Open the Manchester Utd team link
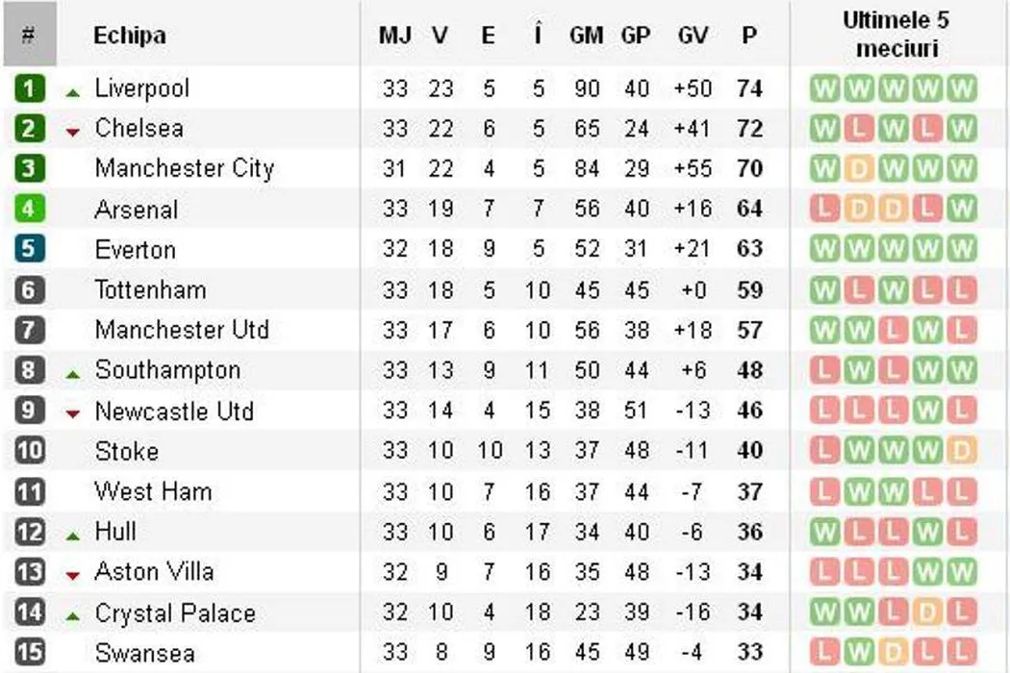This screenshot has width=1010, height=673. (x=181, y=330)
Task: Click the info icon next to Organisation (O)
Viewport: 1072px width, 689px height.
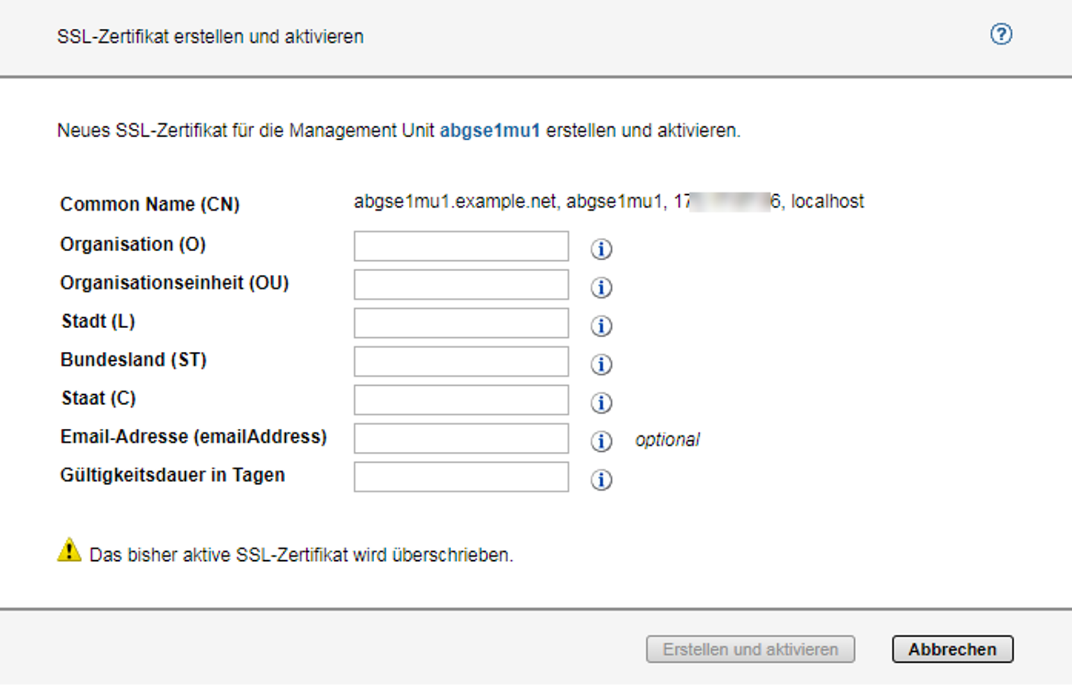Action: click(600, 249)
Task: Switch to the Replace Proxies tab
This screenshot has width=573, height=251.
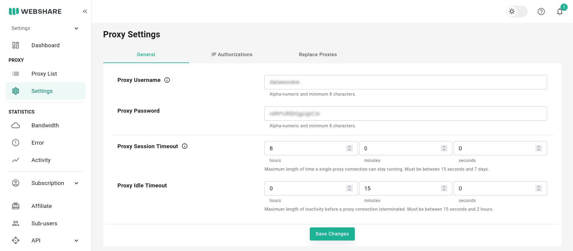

-------------------------

**DIRECTIONS**
Going through the entries above, show each line that contains "Task".

**SOLUTION TO THE PROBLEM**
Task: Click the info icon next to Organisation (O)
Task: Switch to the Replace Proxies tab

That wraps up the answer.